All this cannot be documented in a Franglish draft. But I think it can be
documented through multinational/multicultural experimentation benefitting
from the equal lingustic opportunty declaration we circulate. Because they
started from one Internet in 69, acknowledged and supported 250 local
Intenet communities in 84, face 20.000 languages in 2005. This is a good
experimentation path towards a 7 billion small/standalone networks/home
networks. Adding a few test-beds should not be a problem, but is a
significant and slow task at human scale. But I think worth it.
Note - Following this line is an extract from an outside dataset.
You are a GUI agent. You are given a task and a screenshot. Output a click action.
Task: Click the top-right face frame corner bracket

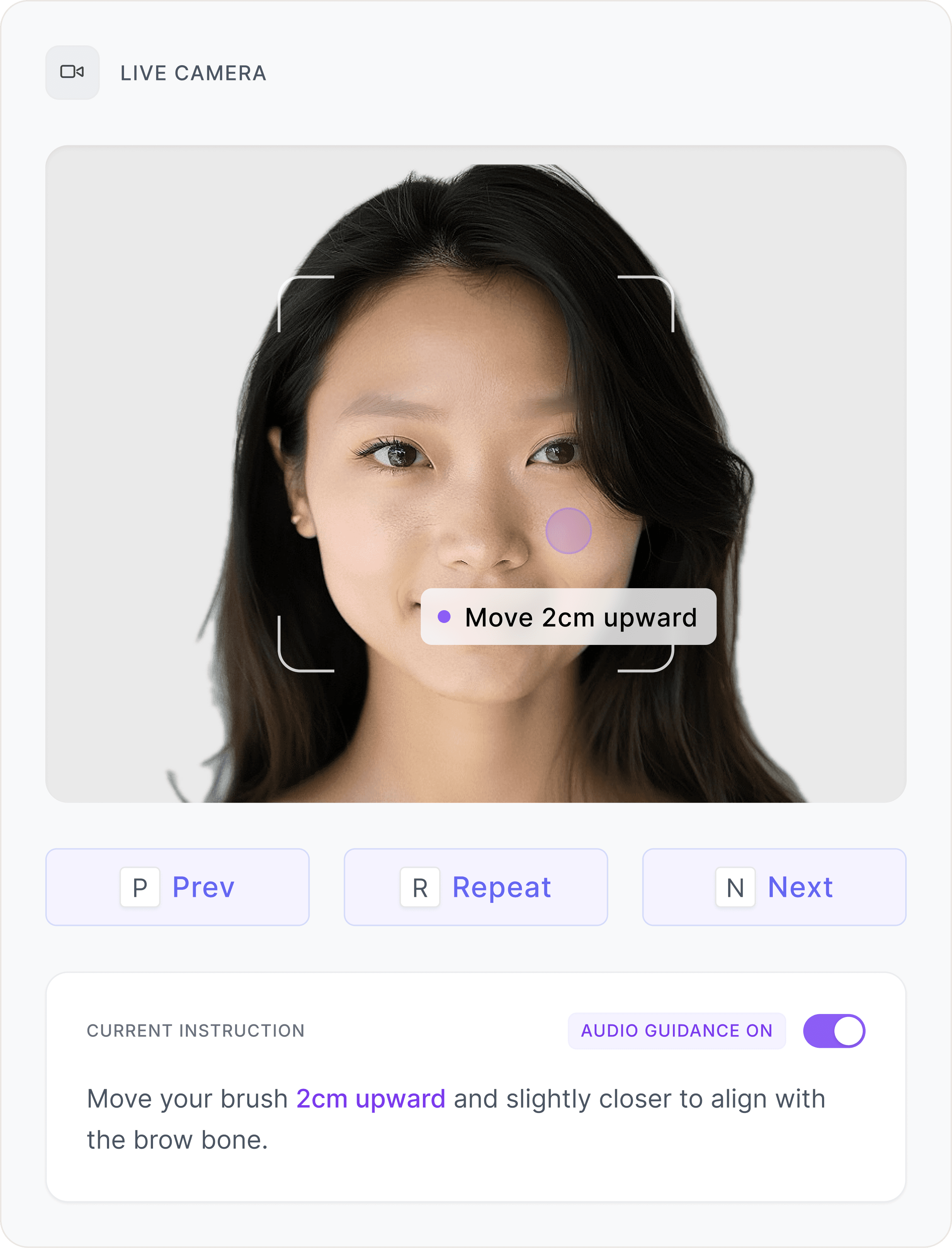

Hence my
disapproval of those further delaying the process.
jfc
NB. I worked two months on a Draft on a Multilingual Internet last summer.
This has been delayed by others....
--On Thursday, 30 June, 2005 00:43 +0200 "JFC (Jefsey) Morfin"
<jefsey@xxxxxxxxxx> wrote:
> Dear Scott,
> RFCs are made to be adapted to needs. The question should be
> "what do we want?". I think the response is "to experiment".
> This means that every registry should include an
> ad-experimendam area. If the experimentation is OK it will
> permit to document the allocation of a code point without
> interrupting the experimentation. If the experimenation fails,
> then who cares? 200 mails on "IESG approval" saved each time.
>
> The main characteristics of an experimentation should be:
> community oriented (not private), reversible, not affecting
> non participants operations, no acquired rights without
> community approval, limited scope in time and space.
> Documentation is of no interest until it succeeds. This should
> not be confused with a private area: private usage is to be
> protected/separated from experimentation.
> jfc
>
>
> At 00:03 30/06/2005, Scott Bradner wrote:
>> > I agree that this would be a reasonable process, but
>> > wouldn't that be "IETF Consensus" (an entirely separate
>> > choice in RFC 2434 from IESG Approval)?